A inegável evolução deu-se não só ao nível do futebol praticado e no aumento do número de jogadoras federadas - ano de 2022 bateu bateu recordes com 9200 atletas inscritas nos vários campeonatos, desde os sub-7 aos seniores -, como na qualificação dos treinadores e das estruturas e da criação de centros de treino a nível regional, apoios financeiros a clubes e associações distritais, a criação de seleções desde os sub-15 e novas competições no escalão sénior (primeiro a Supertaça, depois a Taça da Liga). E isso refletiu-se no desempenho da seleção principal.

Portugal tem hoje um grupo alargado de jogadoras de elevada qualidade - foram utilizadas 28 jogadoras no apuramento -, onde a experiência das capitãs Dolores Silva e Ana Borges (a mais internacional de sempre com 153 jogos) se mistura com a solidez de Ana Capeta, Carole Costa (autora do golo que ditou a vitória sobre os Camarões e respetiva presença no Mundial 2023), Andreia Norton, Carolina Mendes, Diana Silva, e o talento e irreverência de jovens como Kika Nazareth, uma das dez melhores jogadoras sub-21.

Há ainda Jéssica Silva, Andreia Norton, Lúcia Alves, Ana Seiça, Rute Costa, Andreia Faria, Catarina Amado, Ana Seiça, Joana Marchão, Sílvia Rebelo, Ana Rute, Fátima Pinto, Diana Gomes (marcou o primeiro golo frente aos Camarões), Andreia Jacinto, Tatiana Pinto.

Portugal é atualmente a 22.ª seleção do ranking da FIFA (a 14.ª na lista da UEFA). É a melhor posição de sempre fruto de uma quase imaculada qualificação para o Mundial 2023. A equipa das quinas ficou no segundo lugar do grupo H, só atrás da campeã europeia e mundial, a Alemanha, e à frente de equipas como Sérvia, Turquia, Israel e Bulgária.

Relegada para o playoff, superou a Bélgica (2-1) e a Islândia (4-1). Foram precisos 13 jogos e dez vitórias até chegar ao playoff intercontinental final, frente aos Camarões. Tirando um empate com a Turquia a abrir o apuramento e duas derrotas com a Alemanha, as portuguesas venceram todos os jogos.

Francisco Neto é o líder há nove anos

Francisco Neto é selecionador nacional desde 2014. Entrou como treinador de guarda-redes, mas acabou a liderar a seleção em três inéditos apuramentos (Euro 2017, Euro 2022 e Mundial 2023).

Chegou a jogar no clube da terra Natal, o Mortágua, e nos Repesenses, mas a vocação estava no treino.
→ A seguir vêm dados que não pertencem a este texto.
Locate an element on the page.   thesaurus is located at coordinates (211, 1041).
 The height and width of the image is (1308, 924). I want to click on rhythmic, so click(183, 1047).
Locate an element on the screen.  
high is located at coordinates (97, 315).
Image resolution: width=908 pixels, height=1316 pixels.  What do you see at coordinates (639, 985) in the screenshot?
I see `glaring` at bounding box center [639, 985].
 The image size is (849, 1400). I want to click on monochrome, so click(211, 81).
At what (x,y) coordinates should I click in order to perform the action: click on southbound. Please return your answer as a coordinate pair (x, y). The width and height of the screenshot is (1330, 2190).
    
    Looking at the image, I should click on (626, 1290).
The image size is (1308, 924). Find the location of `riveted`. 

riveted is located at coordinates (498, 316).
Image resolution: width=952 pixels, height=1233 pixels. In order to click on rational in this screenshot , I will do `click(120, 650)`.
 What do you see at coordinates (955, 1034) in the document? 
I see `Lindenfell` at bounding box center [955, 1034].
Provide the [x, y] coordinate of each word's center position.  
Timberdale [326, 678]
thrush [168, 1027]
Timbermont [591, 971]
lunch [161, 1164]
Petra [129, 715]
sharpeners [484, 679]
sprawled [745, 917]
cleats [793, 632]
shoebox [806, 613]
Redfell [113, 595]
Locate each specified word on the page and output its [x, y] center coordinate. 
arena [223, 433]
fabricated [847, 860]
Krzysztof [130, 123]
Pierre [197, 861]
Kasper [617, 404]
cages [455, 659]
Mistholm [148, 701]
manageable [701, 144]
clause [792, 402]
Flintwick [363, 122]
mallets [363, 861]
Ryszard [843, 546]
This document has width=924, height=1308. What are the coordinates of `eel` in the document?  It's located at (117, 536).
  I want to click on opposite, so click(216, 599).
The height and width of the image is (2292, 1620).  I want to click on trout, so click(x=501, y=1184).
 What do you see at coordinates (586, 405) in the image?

Começou em 2001 a treinar nas seleções base da Associação de Futebol de Viseu, e foi também lá que teve a primeira experiência no futebol feminino, quando orientou uma seleção distrital de Viseu no Torneio Interassociações.

Em 2007 tornou-se coordenador-técnico da Associação de Futebol de Viseu. E foi a partir daí que entrou na Federação e onde tem feito história. Pegou na equipa em 41.º lugar e em mais de 120 jogos subiu-a até ao 22.º: "Já não tenho palavras, elas sabem que sou o primeiro admirador delas."